Text block →
Mirza Mohamed Ali Namazie (1864 - 26 July 1931), was a Persian merchant, property owner, and founder of the firm M. A. Namazie and Sons in Singapore.

==Biography==
Namazie was born in Madras in 1864, which his father had emigrated to, in 1864. In 1909, he moved to Singapore and carried on work as a general merchant, as well as an agent for Namazee, a shipping firm from Hong Kong. He was also employed in a patent flooring agency.

Namazie owned a large amount of property in both Singapore and Madras. He helped develop 3,000 acres of rubber and palm oil plantations. He established a trust fund of over RS 100,000 for charity in Madras. He founded the firm M. A. Namazie and Sons, which was successful.

Namazie was a Justice of the Peace and a member of the Singapore Municipal Commission for several years. He was also a member of the Mohammedan Advisory Board. His last business venture was the financing of the Namazie Mansions and Capitol Theatre. He was a prominent figure in the Indian community of Singapore.

==Personal life==
Namazie had four sons and eight daughters, including Mohamed Javad Namazie.

Namazie died on 26 July 1931 from a heart attack at his residence on 12 Scotts Road. His funeral was held on the next day. Before his death, he revoked a clause in his will which would leave a third of his property to charity, as "he had made a number of charitable bequests since the will was drawn up." All performances at the Capitol Theatre were cancelled for at least two days. His body was brought to Arabia to be buried.

The task →
Reproduce the portion of the Namazie biography above word for word, starting with "Mirza Mohamed Ali" and going on through "patent flooring agency.".

Data records →
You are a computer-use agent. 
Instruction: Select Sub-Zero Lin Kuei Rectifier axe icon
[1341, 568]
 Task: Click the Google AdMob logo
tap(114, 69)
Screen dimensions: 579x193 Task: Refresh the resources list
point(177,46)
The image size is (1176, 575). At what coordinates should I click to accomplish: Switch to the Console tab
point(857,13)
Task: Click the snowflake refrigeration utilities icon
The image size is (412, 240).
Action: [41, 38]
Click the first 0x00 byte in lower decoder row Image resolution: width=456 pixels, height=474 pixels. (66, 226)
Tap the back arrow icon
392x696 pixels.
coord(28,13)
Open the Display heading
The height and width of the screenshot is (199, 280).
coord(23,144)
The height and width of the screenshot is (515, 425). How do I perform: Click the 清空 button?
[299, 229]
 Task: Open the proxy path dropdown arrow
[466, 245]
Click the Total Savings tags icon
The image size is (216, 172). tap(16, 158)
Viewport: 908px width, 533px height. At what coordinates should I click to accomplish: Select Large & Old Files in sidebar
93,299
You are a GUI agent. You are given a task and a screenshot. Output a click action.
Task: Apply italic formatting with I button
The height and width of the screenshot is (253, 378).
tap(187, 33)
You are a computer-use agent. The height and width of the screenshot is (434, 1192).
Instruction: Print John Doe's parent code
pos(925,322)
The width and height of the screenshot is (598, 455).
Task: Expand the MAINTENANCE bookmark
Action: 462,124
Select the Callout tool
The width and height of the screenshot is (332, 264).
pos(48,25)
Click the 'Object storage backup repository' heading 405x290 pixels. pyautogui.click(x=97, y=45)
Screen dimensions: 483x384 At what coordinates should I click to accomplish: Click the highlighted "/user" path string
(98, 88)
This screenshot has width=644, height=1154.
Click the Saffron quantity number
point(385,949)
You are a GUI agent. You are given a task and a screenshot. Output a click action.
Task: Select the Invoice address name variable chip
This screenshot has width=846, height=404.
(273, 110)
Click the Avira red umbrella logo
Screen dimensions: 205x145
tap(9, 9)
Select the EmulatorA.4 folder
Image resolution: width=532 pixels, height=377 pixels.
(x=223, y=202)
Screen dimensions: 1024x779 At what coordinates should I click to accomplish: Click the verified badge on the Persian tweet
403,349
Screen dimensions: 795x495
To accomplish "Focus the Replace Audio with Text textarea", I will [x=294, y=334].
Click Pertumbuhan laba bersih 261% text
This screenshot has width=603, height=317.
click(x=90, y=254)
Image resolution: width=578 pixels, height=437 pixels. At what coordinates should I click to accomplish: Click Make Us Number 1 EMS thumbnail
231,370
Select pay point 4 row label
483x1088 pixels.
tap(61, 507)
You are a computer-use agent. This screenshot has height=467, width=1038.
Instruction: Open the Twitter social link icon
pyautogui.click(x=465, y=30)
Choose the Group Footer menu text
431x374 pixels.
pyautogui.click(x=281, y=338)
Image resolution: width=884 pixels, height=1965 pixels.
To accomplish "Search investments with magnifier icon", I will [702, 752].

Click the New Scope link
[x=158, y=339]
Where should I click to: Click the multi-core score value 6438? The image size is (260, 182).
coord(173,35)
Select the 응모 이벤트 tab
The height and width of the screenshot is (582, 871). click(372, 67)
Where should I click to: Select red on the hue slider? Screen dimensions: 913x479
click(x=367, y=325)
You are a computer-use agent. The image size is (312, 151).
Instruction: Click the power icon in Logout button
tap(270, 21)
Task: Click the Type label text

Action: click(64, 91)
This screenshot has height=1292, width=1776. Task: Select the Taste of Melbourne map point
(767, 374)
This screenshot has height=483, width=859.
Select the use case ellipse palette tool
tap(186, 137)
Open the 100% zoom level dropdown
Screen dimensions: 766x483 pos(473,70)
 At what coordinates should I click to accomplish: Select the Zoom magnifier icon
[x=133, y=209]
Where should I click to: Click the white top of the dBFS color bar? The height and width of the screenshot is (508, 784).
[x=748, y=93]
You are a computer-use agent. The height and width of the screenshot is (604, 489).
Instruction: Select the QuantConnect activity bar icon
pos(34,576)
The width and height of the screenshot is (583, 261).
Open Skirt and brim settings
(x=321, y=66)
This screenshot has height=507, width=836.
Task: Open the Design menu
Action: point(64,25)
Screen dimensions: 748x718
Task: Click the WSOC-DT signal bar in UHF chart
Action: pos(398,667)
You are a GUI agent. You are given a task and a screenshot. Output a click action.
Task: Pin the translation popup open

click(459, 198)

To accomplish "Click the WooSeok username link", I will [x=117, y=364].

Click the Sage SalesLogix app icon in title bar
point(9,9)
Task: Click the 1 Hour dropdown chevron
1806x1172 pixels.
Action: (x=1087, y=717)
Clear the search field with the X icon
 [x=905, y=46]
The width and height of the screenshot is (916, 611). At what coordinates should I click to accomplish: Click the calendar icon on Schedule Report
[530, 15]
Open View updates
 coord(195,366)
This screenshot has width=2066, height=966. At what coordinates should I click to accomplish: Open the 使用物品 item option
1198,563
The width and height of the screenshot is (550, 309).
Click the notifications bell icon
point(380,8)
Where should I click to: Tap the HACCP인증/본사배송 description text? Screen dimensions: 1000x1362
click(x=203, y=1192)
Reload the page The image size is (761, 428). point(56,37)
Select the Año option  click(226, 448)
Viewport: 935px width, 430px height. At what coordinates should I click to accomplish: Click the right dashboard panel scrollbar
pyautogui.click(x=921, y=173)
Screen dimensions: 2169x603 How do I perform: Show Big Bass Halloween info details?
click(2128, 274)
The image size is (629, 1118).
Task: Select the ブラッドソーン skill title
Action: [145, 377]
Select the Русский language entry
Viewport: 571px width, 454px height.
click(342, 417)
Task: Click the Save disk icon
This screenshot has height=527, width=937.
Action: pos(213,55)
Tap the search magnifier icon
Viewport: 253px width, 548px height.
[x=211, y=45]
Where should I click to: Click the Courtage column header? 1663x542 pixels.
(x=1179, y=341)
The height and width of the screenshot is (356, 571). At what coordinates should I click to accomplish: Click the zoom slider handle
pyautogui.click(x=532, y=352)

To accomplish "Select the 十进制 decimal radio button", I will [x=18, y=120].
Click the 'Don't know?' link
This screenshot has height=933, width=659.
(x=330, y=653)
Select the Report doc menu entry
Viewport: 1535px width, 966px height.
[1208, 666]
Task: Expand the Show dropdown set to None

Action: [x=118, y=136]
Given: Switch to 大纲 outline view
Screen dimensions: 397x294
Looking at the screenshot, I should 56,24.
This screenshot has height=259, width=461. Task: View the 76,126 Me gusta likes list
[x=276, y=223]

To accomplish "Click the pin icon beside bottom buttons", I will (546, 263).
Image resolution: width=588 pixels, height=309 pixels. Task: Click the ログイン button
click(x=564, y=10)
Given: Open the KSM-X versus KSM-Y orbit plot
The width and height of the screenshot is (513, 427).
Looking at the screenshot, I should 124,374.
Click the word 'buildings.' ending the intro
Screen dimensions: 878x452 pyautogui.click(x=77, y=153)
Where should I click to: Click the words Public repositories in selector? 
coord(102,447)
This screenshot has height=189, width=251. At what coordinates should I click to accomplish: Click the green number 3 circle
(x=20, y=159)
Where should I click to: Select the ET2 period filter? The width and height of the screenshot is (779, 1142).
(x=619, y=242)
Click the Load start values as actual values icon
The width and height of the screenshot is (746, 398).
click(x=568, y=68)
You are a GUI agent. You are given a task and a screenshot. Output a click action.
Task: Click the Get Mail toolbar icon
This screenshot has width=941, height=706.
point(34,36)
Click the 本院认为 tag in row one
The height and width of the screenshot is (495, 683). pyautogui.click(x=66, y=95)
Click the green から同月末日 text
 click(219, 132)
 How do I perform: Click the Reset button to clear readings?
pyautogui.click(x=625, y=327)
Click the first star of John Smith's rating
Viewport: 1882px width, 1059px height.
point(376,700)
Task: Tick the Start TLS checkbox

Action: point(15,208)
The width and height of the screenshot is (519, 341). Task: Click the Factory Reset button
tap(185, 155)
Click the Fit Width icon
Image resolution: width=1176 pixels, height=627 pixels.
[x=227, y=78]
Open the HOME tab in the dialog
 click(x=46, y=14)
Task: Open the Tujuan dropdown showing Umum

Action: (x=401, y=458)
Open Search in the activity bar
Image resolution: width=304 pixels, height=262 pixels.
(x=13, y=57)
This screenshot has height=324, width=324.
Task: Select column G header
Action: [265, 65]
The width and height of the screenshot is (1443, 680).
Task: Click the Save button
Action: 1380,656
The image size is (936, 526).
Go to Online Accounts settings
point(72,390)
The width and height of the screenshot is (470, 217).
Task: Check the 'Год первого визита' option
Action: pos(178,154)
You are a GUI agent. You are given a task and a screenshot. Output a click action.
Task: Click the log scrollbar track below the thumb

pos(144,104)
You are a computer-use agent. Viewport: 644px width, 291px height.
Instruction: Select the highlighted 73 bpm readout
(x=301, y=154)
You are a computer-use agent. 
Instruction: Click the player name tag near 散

Response below →
Mirza Mohamed Ali Namazie (1864 - 26 July 1931), was a Persian merchant, property owner, and founder of the firm M. A. Namazie and Sons in Singapore.

==Biography==
Namazie was born in Madras in 1864, which his father had emigrated to, in 1864. In 1909, he moved to Singapore and carried on work as a general merchant, as well as an agent for Namazee, a shipping firm from Hong Kong. He was also employed in a patent flooring agency.